Since late-May, opponents of CalTrans' Willits Bypass have conducted four occupations of the wetlands area where Big Orange's construction contractors are installing 80-foot drainage tubes, or "wick drains." The initial three of these non-violent direct actions delayed the wick drain installation for anywhere from 90 minutes to a full day.

In the latest innovation of these protests, I occupied one of the two “stitchers” starting on June 20th. I resided on a 2'x7' plywood platform on the stitcher, which I set up about half-way up the 100-foot crane, for more than 11 days before a California Highway Patrol SWAT team pulled me out of the crane on July 1st, with ground support from about 40 CHP officers and air support from a CHP aerial surveillance chopper.
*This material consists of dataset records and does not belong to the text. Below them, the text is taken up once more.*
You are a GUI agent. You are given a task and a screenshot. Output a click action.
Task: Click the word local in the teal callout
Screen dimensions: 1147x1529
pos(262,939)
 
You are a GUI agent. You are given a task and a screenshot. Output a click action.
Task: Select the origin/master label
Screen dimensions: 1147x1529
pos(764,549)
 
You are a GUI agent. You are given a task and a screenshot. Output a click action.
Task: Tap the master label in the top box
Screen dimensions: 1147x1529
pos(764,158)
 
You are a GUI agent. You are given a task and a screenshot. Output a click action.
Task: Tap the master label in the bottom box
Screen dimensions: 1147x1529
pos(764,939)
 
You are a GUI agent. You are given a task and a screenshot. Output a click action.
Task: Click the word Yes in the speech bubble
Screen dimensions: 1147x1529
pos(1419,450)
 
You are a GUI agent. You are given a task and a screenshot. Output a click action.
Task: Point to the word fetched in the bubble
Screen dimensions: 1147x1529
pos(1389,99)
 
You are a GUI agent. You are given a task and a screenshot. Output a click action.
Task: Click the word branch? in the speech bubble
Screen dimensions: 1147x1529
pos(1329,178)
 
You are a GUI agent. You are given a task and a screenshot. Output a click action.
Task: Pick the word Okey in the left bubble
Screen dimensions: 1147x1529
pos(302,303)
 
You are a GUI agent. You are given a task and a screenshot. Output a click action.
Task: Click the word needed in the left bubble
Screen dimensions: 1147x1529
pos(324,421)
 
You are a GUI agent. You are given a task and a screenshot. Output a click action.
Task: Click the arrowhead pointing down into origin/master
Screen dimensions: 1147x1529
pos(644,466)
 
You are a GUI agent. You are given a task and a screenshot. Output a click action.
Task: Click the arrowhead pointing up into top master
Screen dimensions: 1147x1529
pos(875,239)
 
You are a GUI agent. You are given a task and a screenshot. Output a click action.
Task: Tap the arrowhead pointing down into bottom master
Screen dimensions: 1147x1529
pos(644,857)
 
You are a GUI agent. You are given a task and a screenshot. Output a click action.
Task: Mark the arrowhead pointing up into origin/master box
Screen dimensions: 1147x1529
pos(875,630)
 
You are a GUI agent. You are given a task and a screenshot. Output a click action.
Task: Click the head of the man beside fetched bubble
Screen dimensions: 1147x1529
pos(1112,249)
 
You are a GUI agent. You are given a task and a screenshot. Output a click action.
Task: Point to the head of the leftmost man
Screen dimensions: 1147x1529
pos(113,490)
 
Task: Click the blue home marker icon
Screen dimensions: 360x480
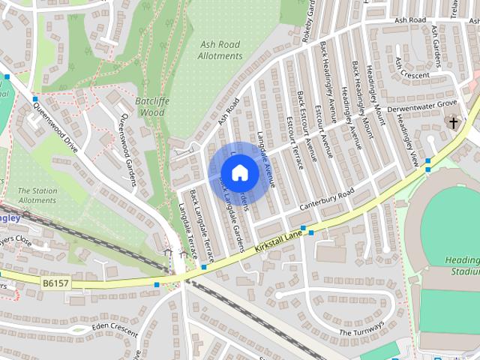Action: pyautogui.click(x=239, y=173)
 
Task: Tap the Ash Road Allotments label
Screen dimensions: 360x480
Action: pyautogui.click(x=220, y=50)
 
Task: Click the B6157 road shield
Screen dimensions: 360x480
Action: pyautogui.click(x=56, y=283)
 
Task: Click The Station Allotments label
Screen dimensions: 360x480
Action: pyautogui.click(x=37, y=196)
I'll be publishing a retrospective on my experience in the crane on the Anderson Valley Advertiser's web site in the next few days. To provide context regarding the action, I am here providing a timeline of direct action resistance to the Bypass. The resistance was previously best known for tree sits, but it has conducted various other actions since then.

First, a note on the impact these actions have exerted on the Bypass construction. Most notable is that they have created the political space for people to envision a different outcome, even though CalTrans is already in the process of destroying a large swath of Little Lake Valley to put in the freeway. This transformation of the politcal climate impacts everything from the stances taken by elected officials to the attitudes of judges who preside over ongoing litigation concerning the Bypass.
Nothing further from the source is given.